Le sociologue n’est pas totalement à l’aise avec l’idée d’éduquer les parents. Pour lui, il ne faut pas se tromper de cible. La vraie responsabilité, elle est du côté de l’industrie numérique. Cette fameuse économie de l’attention mise en place depuis 25 ans fonctionne comme un piège. Un piège qui capture tout le monde, des plus jeunes aux seniors.

« Il ne faut pas se tromper d’ennemis », insiste-t-il. Certes, chacun a sa part de responsabilité. Mais regardons qui sont les vrais architectes de cette addiction généralisée. Les représentants des big tech mettent leurs propres enfants dans des écoles sans écran. Les repentis du web expliquent que les algorithmes, notifications et autres fonctionnalités ont été conçus dans un seul but : garder les utilisateurs le plus longtemps possible. Peu importe les conséquences psychiques, mentales, physiques ou cognitives.

L’IA, nouvelle menace sur le radar

Comme si les réseaux sociaux ne posaient pas assez de problèmes, voici maintenant l’intelligence artificielle qui s’en mêle. Les deepfakes, ces vidéos truquées ultra-réalistes, se multiplient. Sur X, l’IA Grok a été détournée pour créer des contenus dégradants, notamment pour dévêtir virtuellement des jeunes femmes.
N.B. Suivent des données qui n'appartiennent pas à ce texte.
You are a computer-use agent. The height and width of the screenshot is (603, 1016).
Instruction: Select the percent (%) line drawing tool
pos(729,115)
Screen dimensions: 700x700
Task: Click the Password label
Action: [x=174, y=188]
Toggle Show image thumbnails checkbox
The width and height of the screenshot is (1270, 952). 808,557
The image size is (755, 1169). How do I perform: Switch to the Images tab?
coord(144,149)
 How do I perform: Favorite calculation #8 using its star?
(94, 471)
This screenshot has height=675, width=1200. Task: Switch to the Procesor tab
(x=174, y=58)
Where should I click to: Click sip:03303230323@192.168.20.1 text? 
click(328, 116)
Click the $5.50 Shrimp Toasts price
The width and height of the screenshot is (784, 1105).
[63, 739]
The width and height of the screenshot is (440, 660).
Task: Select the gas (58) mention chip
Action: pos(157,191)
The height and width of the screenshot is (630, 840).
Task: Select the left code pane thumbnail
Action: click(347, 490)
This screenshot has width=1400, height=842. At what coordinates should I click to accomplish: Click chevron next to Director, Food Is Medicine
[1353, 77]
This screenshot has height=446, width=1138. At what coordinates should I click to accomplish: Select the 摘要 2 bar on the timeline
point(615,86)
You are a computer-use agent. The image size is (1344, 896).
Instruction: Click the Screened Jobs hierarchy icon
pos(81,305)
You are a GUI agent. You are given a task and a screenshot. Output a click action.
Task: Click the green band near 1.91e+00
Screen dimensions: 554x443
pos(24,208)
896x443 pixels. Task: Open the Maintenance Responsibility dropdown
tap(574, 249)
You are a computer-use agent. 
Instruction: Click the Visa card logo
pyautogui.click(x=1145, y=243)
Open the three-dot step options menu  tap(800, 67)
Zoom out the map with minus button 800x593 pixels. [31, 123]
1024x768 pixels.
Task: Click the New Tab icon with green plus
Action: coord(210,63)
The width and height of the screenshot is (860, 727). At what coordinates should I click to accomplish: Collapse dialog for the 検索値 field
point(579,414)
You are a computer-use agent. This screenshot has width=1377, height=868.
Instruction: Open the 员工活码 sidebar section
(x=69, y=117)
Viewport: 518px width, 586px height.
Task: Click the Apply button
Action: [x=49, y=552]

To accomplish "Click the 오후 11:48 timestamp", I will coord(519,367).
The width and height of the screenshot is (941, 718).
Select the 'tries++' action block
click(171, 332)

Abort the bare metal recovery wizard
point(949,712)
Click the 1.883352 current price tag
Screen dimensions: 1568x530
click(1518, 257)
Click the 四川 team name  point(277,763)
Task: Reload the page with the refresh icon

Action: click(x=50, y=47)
Face à ces dérives, Fabien Lebrun n’y va pas par quatre chemins. Si on était « un peu plus radical », on discuterait carrément de la légitimité de ces plateformes. TikTok, X… Les rapports s’accumulent sur leurs impacts socio-éducatifs, mais aussi politiques et démocratiques. « Un pays courageux comme la France pourrait les interdire dans leur totalité », avance-t-il. Et on pourrait constater les bienfaits assez rapidement.

Le courage politique manque à l’appel

Mais en a-t-on vraiment les moyens ? Là est toute la question. Le rapport de force est déséquilibré. Ces big tech ont accumulé une puissance considérable en 25 ans. Elles sont présentes partout, y compris dans les couloirs du pouvoir via leurs lobbies.

Pour l’instant, la volonté politique fait défaut. Il manque aussi du temps pour informer, éduquer et prévenir à grande échelle. Mais Fabien Lebrun refuse le fatalisme. « Ce sont des choses qu’on a construites. On devrait être capables de les déconstruire. »

Le problème est identifié. Les solutions existent. Il faut maintenant cibler ce qui ne devrait pas perdurer quand ça porte atteinte aux individus et à la société. Un défi de taille, certes. Mais pas insurmontable.

Une génération en demande de limites

Paradoxe intéressant : certains jeunes réclament eux-mêmes des limites. Fabien Lebrun le constate lors de ses interventions dans les établissements scolaires. Ces plateformes sont tellement conçues pour être addictives que les adolescents eux-mêmes se sentent dépassés. Certains parlent même d’une limite à 18 ans plutôt que 15.

Cette prise de conscience collective est peut-être le signal le plus encourageant. Quand les premiers concernés demandent qu’on les protège, c’est qu’il y a vraiment urgence. Le Off February n’est qu’une goutte d’eau, mais il participe de ce mouvement général de questionnement.